Aim of the exercise ::
For the word "Viewport", return each line of the data in which it occurs.

Available records ::
======

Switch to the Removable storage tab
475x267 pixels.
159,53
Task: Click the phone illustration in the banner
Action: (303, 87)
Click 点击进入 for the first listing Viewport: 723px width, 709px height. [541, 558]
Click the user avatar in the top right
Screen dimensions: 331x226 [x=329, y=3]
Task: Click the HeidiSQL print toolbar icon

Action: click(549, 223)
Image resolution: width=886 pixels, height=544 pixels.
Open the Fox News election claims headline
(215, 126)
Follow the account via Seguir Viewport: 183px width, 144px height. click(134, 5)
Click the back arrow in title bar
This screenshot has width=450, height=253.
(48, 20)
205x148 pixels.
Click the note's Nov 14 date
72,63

======

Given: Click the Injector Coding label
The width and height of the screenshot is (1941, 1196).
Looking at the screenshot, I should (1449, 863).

======

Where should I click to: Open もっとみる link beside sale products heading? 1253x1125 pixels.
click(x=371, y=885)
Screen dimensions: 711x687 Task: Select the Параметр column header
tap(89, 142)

======

Answer below ::
Click 点击进入 for the first listing Viewport: 723px width, 709px height. [541, 558]
Follow the account via Seguir Viewport: 183px width, 144px height. click(134, 5)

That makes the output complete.